Supplied material:
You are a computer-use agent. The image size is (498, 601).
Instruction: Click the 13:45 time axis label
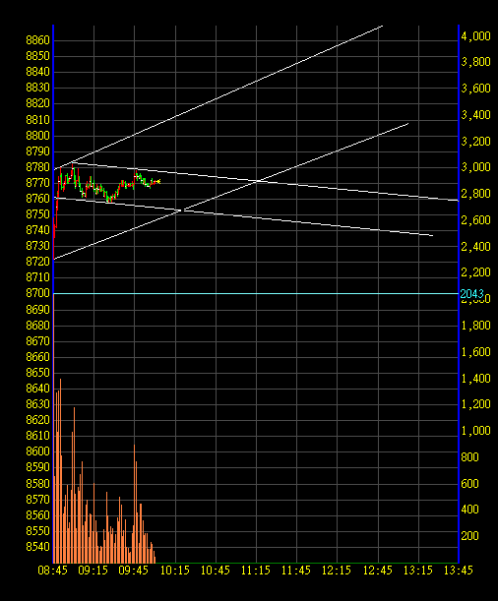(x=458, y=571)
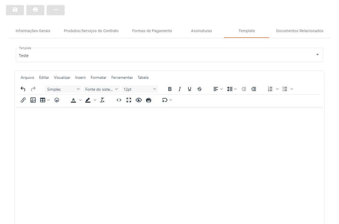
Task: Toggle strikethrough formatting
Action: click(x=199, y=89)
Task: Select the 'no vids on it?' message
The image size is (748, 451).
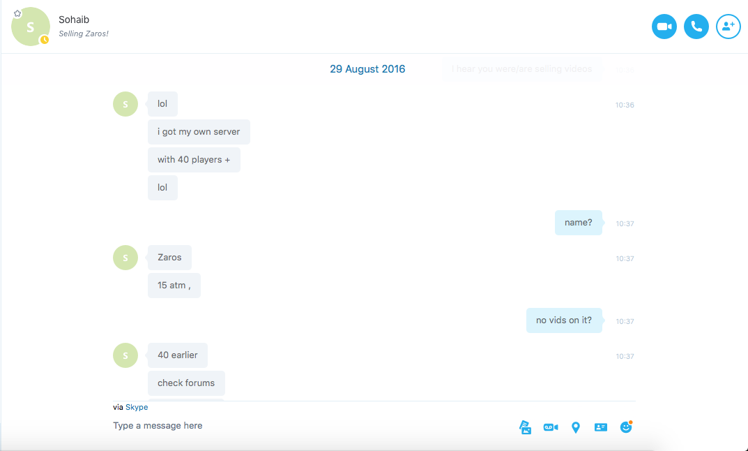Action: pyautogui.click(x=564, y=320)
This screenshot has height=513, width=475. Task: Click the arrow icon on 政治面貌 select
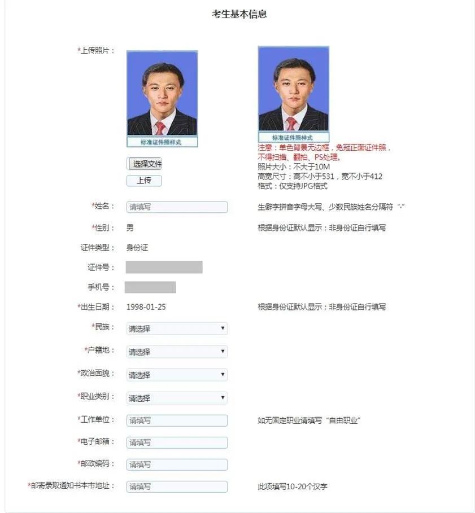coord(223,374)
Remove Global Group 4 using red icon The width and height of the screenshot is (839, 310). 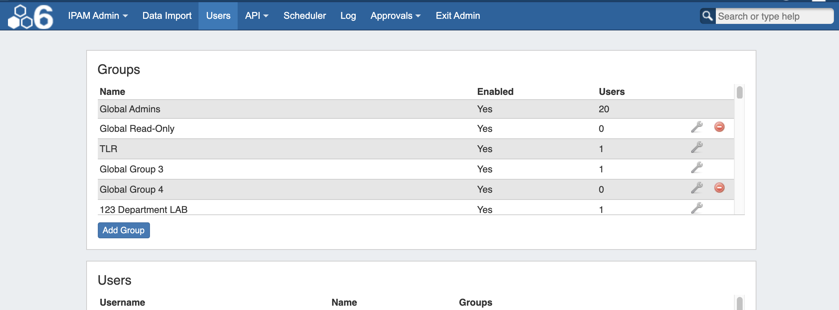pos(719,188)
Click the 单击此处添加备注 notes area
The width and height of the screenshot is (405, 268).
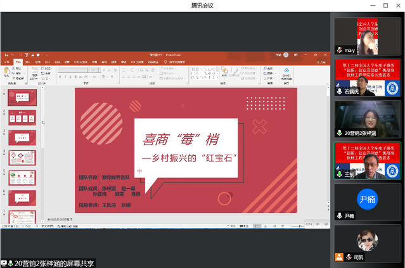[63, 220]
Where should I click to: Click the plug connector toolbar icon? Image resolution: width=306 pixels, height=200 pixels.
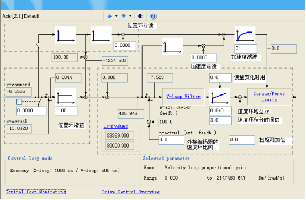(140, 16)
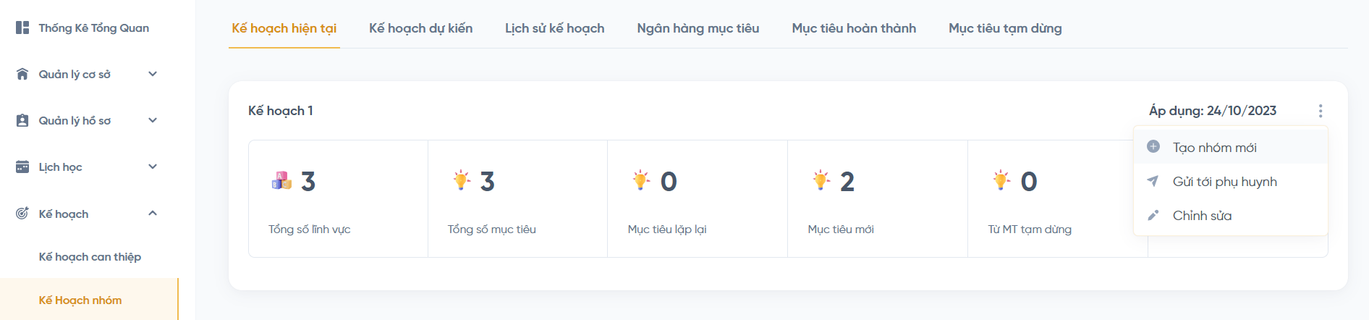Switch to the Kế hoạch dự kiến tab

coord(420,28)
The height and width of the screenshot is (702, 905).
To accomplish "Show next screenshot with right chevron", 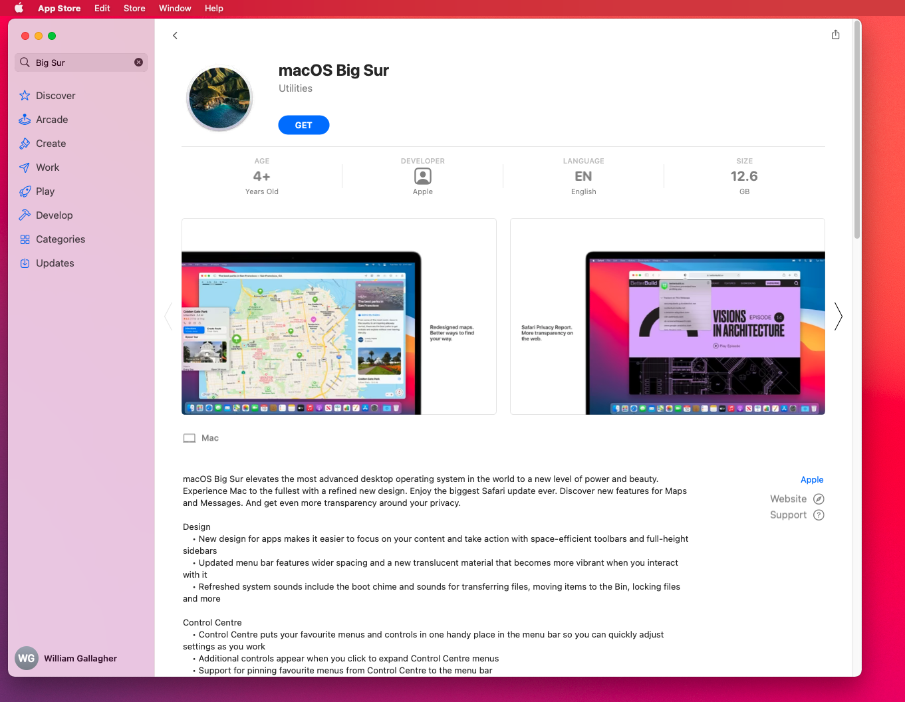I will click(x=838, y=316).
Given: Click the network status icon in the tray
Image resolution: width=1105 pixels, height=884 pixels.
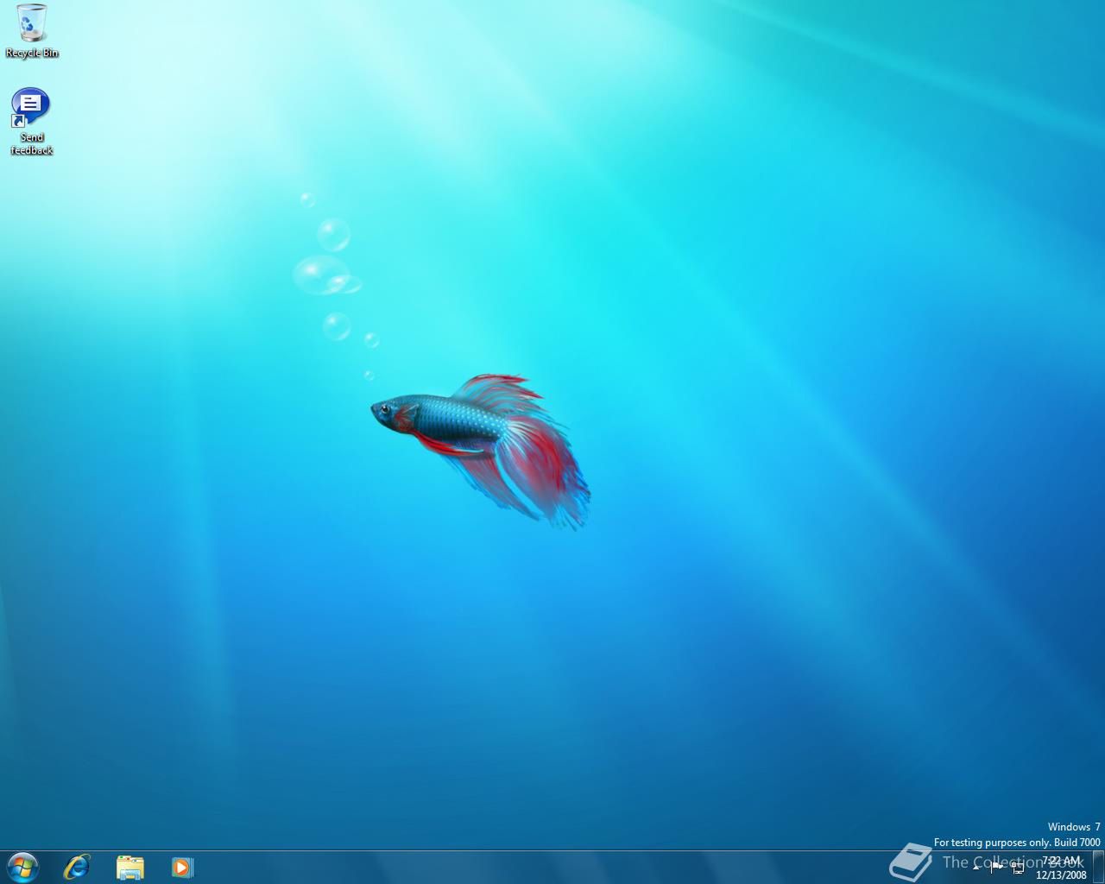Looking at the screenshot, I should point(1018,868).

To do: Please write out the records from their start through the line that contains "Action: pyautogui.click(x=564, y=320)", both ends included, and leave the pictures out of your answer.

Problem solution:
You are a computer-use agent. The image size is (498, 601).
Instruction: Click the 13:45 time axis label
(x=458, y=571)
Task: Toggle strikethrough formatting
Action: click(x=199, y=89)
Task: Select the 'no vids on it?' message
The image size is (748, 451).
Action: pyautogui.click(x=564, y=320)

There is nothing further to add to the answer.